Um eine Traumafolgestörung überhaupt erkennen zu können, brauchen auch Fachleute Schulungen. Denn bei Kindern und Jugendlichen werden Traumata zum Beispiel oftmals mit anderen Beeinträchtigungen verwechselt wie etwa ADHS, dem Aufmerksamkeitsdefizitsyndrom. „Traumatisierte Menschen brauchen Entlastung“, sagt Belma Hadžerić, langjährige Leiterin der Beratungsstelle für Flüchtlinge des Kirchenkreises An der Agger. „Es ist wichtig, nicht die Augen zu verschließen.“ Die Haltung in der Gesellschaft müsse sich ändern und der Umgang sensibler werden.
Fast 40 Teilnehmende aus dem ganzen Oberbergischen Kreis
Zum ersten Mal haben haupt- und ehrenamtlich Mitarbeitende in der oberbergischen Flüchtlingsarbeit gemeinsamen an einer ganztägigen Fortbildung der Beratungsstelle für Flüchtlinge teilgenommen. Die Beratungsstelle und das Kommunale Integrationszentrum (KI) des Oberbergischen Kreis hatten gemeinsam eingeladen zu einer Veranstaltung zum Thema „Traumasensibler Umgang mit geflüchteten Menschen – ein Angebot für Haupt- und Ehrenamtliche“.
Die Veranstaltung im ehemaligen Kantinengebäude des Kreishauses war sehr schnell ausgebucht: Fast 40 Menschen aus verschiedenen Kommunen nahmen teil, darunter die Flüchtlingshilfe Drespe, Integrationsfachkräfte aus Engelskirchen und Lindlar, Mitarbeitende aus Kindergärten, Case Manager im Rahmen des Kommunalen Integrationsmanagements (KIM), Mitarbeitende des Jobcenters Oberberg, des Kreisjugendamts und des Vereins für Soziale Bildung (VSB).
Die Referentin ist eine ausgewiesene Expertin für das Thema: Dr.
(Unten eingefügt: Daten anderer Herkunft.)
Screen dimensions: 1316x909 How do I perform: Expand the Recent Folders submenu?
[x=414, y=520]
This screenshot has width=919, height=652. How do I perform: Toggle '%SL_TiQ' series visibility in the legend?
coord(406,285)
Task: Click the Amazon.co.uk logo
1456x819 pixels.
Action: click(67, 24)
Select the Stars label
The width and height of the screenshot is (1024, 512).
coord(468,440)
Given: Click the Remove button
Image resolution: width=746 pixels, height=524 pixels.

Dima Zito ist Diplom-Sozialpädagogin, Systemische Therapeutin (DGSF) und Supervisorin (Zitovision.de), Trauma- und Psychodramatherapeutin und Autorin. Sie arbeitet im Psycho-Sozialen Zentrum Düsseldorf und in ihrer eigenen Praxis „LebensWege“ in Hückeswagen. Mit ihrem Mann Ernest Martin hat sie verschiedene Bücher geschrieben, zuletzt: „Traumsensibler Umgang mit geflüchteten Menschen. Ein Leitfaden für Fachkräfte und Ehrenamtliche“.
Sechs Stunden lang ging es in der Fortbildung um stabilisierende und ressourcenorientierte Hilfen für geflüchtete Menschen, die aufgrund von Krieg, Gewalt und Lebensgefahr in den Herkunftsländern und auf der Flucht traumatisiert worden sind. Wie in der Ersten Hilfe ging es auch um Selbstschutz: Die Ehrenamtlichen und Fachkräfte beraten und unterstützen die traumatisierten Menschen und müssen sich dabei auch vor eigenen Belastungen schützen, müssen Grenzen setzen, Abstand gewinnen können und lernen, sich Unterstützung zu holen. Zu ihrer Selbstfürsorge gehört auch, eigene Verletzungen zu heilen.
Die Veranstaltung gab Antworten auf die Fragen: Was kann ein Trauma auslösen? Was sind typische Symptome? Woran kann ich erkennen, ob ein Mensch, den ich begleite, traumatisiert sein könnte? Wie erkennt man belastende Themen und Gefühle und wie geht man damit um?
Wichtig ist der eigene Einsatzort in der Flüchtlingsarbeit als sicherer Ort. „Inseln der Sicherheit schützen vor dem Ertrinken“, formuliert es Referentin Dima Zito. Die Teilnehmenden übten Atemtechniken für die innere Sicherheit. Ausprobiert wurden auch Bewegungstechniken und Ablenktechniken zur Selbstberuhigung und zur Reorientierung bei Dissoziationen („Dissoziationsstopp“), wenn Menschen nicht mehr ansprechbar sind. Dann kann es helfen, sie abzulenken durch Gespräch und Bewegung, vielleicht einfach mal zusammen lachen. Eine Technik ist das Visuell-nach-außen-Gehen, wenn man im Moment von inneren Bildern gefangen ist. Dann kann es helfen, zum Beispiel drei rote Gegenstände im Raum zu benennen.
Traumabedingte Dynamiken frühzeitig erkennen
„Trauma spielt oft eine zentrale Rolle in der Biografie vieler Jugendlicher, die ich begleite“, sagte Jana Ulrich, pädagogische Fachkraft im Jugendbüro der Stadt Gummersbach. „Durch die Fortbildung möchte ich lernen, angemessen darauf zu reagieren und ressourcenorientiert zu unterstützen.“ Christiane Wonner und Diana Neu vom Ressort Integration der Stadt Gummersbach haben in ihrer beratenden Tätigkeit regelmäßig Kontakt zu traumatisierten Menschen. Die Fortbildung habe ihnen geholfen, verschiedene Verhaltensweisen zu verstehen und ihnen mit der notwendigen Sensibilität zu begegnen, sagten sie in der Auswertung. Jan Tüttemann ist Plus-Kita-Kraft für Bildung und Teilhabe, Interkulturalität und Mehrsprachigkeit, er arbeitet im Familienzentrum Janoschs Trauminsel. „Als Erzieher begegne ich immer wieder Familien, die aufgrund von Flucht, Verlust oder Gewalt traumatische Erfahrungen mitbringen.“ Ihm sei es wichtig, ihnen einen sicheren, wertschätzenden und verlässlichen Raum zu bieten.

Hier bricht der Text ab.